Soal Latihan:
- 1) Jawablah pertanyaan berikut berdasarkan teks bacaan.
(a) Apa padanan kata politik dalam bahasa Belanda?
(b) Siapa yang dapat dianggap sebagai orang pertama yang memperkenalkan kata politik?
(c) Apa arti "Politeia"?
- 2) Tulis ulang paragraf dalam teks bacaan yang diawali "Aristoteles juga melihat politik" dalam bentuk daftar, dengan mempertahankan fakta utamanya.

Teks Bacaan:
>>>

Selasa, 22 Juli 2014

Politik Itu...

Pengertian politik selalu dikonotasikan negatif oleh sejumlah pihak terutama oleh orang awam, hal ini dikarenakan mereka tidak mengerti kaedah yang sebenarnya tentang apa arti politik itu. Salah satu sebab, mungkin karena mereka sering melihat berbagai kegiatan politik yang kejam dan kotor melalui berbagai tayangan televisi, atau juga dari berbagai pemberitaan di sejumlah koran. Sebenarnya, itu bukan karena politiknya yang kotor atau kejam, tetapi itu karena penyalahgunaan kekuasaan politik dari para pelaku politiknya sendiri.


  • Sejarah Asal Kata Politik
Sebelum kita menuju pembahasan yang lain, mari kita pelajari terlebih dahulu sejarah tentang asal kata dari Politik tersebut. Politik itu dalam bahasa Belanda yaitu “politiek” dan dalam bahasa Inggris yaitu “politics”. Sedangkan, dalam aturan hukum yang dipakai di Perancis, kata politik berasal dari aturan hukum mesir, yang artinya adalah الأهم فالأهم yaitu memprioritaskan suatu hal yang lebih berprioritas.
Dan Aristoteles (384-322 SM) dapat dianggap sebagai orang pertama yang memperkenalkan kata politik, yaitu melalui pengamatannya tentang manusia yang ia sebut Zoon Politikon. Kemudian arti itu berkembang menjadi “Polites” yang berarti warganegara, “Politeia” yang berarti semua yang berhubungan dengan negara, “Politika” yang berarti pemerintahan negara, dan “Politikos” yang berarti kewarganegaraan.
Dengan istilah itu, Aristoteles ingin menjelaskan bahwa hakikat kehidupan sosial adalah politik dan interaksi antara dua orang atau lebih yang melibatkan hubungan politik. Aristoteles berkesimpulan bahwa usaha memaksimalkan kemampuan individu dan mencapai bentuk kehidupan sosial yang tinggi adalah melalui interaksi politik dengan orang lain. Interaksi itu terjadi di dalam suatu kelembagaan yang dirancang untuk memecahkan konflik sosial dan membentuk tujuan negara.
Aristoteles juga melihat politik sebagai kecenderungan alami dan tidak dapat dihindari manusia, seperti misalnya: ketika ia mencoba untuk menentukan posisinya dalam masyarakat, ketika ia berusaha meraih kesejahteraan pribadi, dan ketika ia berupaya mempengaruhi orang lain agar mereka menerima pandangannya.

<<<

Cuplikan Data:
>>>

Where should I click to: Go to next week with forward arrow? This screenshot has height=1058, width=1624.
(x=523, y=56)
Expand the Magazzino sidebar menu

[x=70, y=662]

<<<

Kunci Jawaban:
- 1)
(a) "Politiek".
(b) Aristoteles (384-322 SM).
(c) Semua yang berhubungan dengan negara.

- 2)
Aristoteles memandang politik sebagai kecenderungan alami manusia yang tidak dapat dihindari, misalnya ketika manusia:
- mencoba menentukan posisinya dalam masyarakat;
- berusaha meraih kesejahteraan pribadi;
- berupaya memengaruhi orang lain agar menerima pandangannya.